Weaker airlines are expected to exit the market with possibly more regulation setting into the industry post-pandemic

The airline industry will see a revival of local and regional travel before long-haul routes rebound, in line with International Air Transport Association estimates of a full recovery in 2024, with the market set for consolidation, according to Royal Jordanian's departing chief executive.

“In terms of market segments, we would expect to see the visiting of friends and family come back first, followed by tourism and the business travel will probably take a longer time to come back to 2019 levels,” Stefan Pichler, who stepped down from his post last month to retire, told The National.

“Having said this, I would assume that both Emirates and Etihad as connecting network airlines are in a pretty good position to use the current crisis and the recovery patterns to their advantage. Some other airlines with a stronger focus on point to point traffic will suffer for a longer period of time. If they survive,” added Mr Pichler, who is known for having turned airline fortunes around.

The Covid-19 pandemic has brought the global travel and tourism industries to a near-halt and tipped the global economy into a recession. Many airlines have either furloughed their workers or cut jobs to deal with the pandemic. About 4.8 million industry jobs have been lost or are under threat as countries restrict air traffic to prevent the spread of the pandemic.

Many airlines have received billions of dollars in state aid but are increasingly facing operational challenges due to a weak travel outlook amid the pandemic. In September, Iata cut its forecast for this year's traffic growth to an average decline of 66 per cent year-on-year, compared with a previous estimate of 63 per cent.

Mr Pichler, 63, said the landscape of aviation and the travel industry will change post-Covid with further consolidation and weaker airlines exiting markets.

“We might also see a bit more regulation in our industry as the governments of most of the countries had to bail out their airlines to save jobs, infrastructure and market access as well as ensure future GDP development,” he said. “And, with the bailout money, you buy influence. And, finally, work from home will also be one of the future operating options for airlines as it worked out quite well in some areas during the crisis. This will go in parallel with more outsourcing of non-core airline functions.”

The seasoned executive has led six airlines in the last nearly 25 years, including airberlin, Fiji Airways, Jazeera Airways in addition to being at the helm of Thomas Cook Group.

“Some of it was about growth, but some of them were ready for immediate turnaround,” Mr Pichler said regarding his past experience.

“Some of them, like Jazeera Airways, were great low-cost airlines, some, like Thomas Cook were more legacy. So, it has been an exciting journey not only through different business models, but also through different cultures.”

The main takeaway from a wide-spanning and successful career as a chief executive, he said, is being forthcoming and in touch with the people across the organisational ladder.

“If you start your business career, most of the time you focus on your functional expertise and the numbers to guide your decisions. People sometimes tend to lie, numbers don’t,” Mr Pichler said.

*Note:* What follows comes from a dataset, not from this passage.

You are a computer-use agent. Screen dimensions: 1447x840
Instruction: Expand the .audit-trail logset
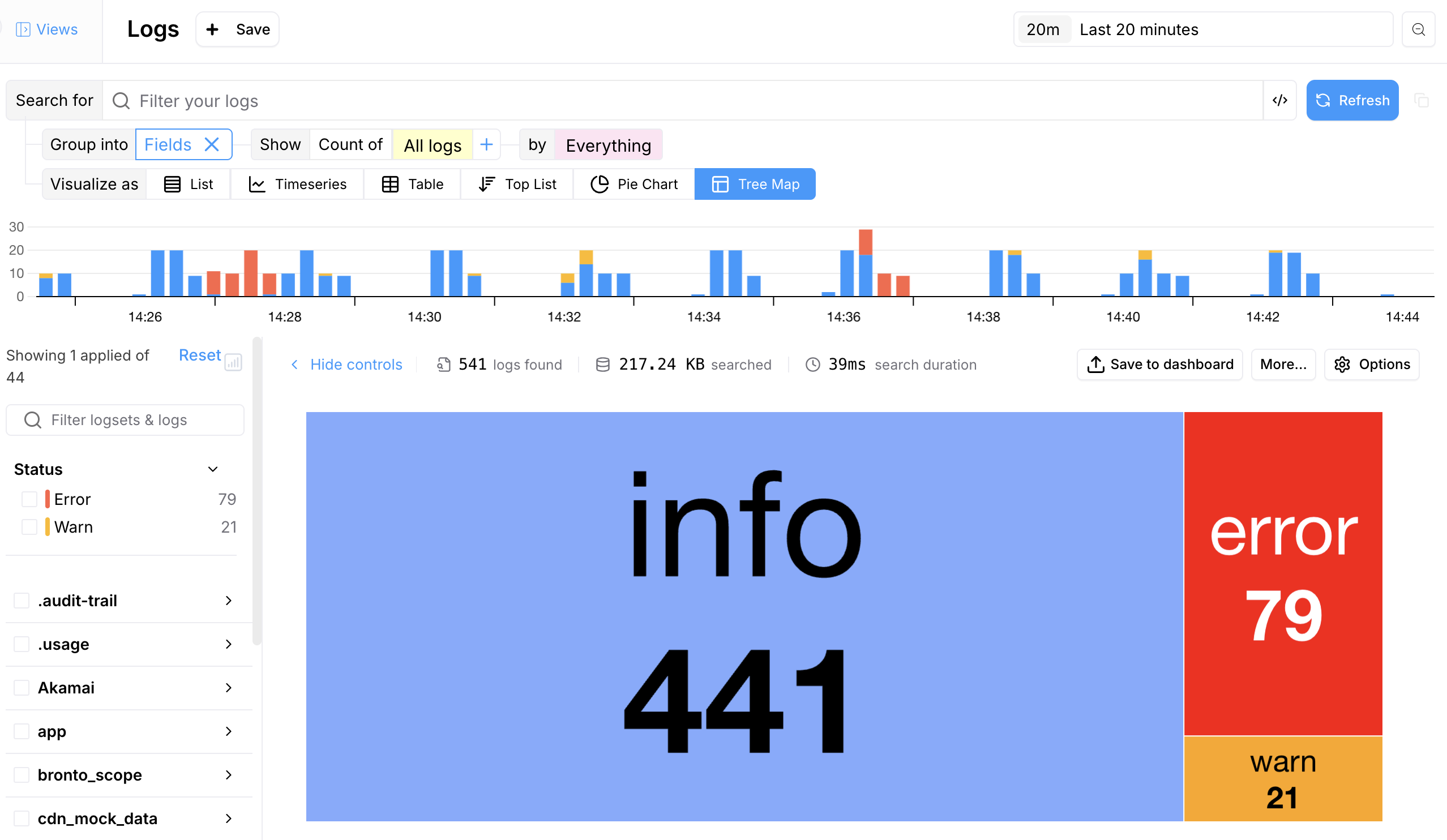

“If you lead companies as a CEO, in reality you lead people much more than you manage numbers,' he added. 'And, interestingly, the need of human beings to be respected, to have nice colleagues at work and a stimulating work environment are the same all over the globe.

'So, the biggest lesson for me was that in order to achieve anything in my job, I have to be truthful, real and inclusive to and with all the people I was working with.”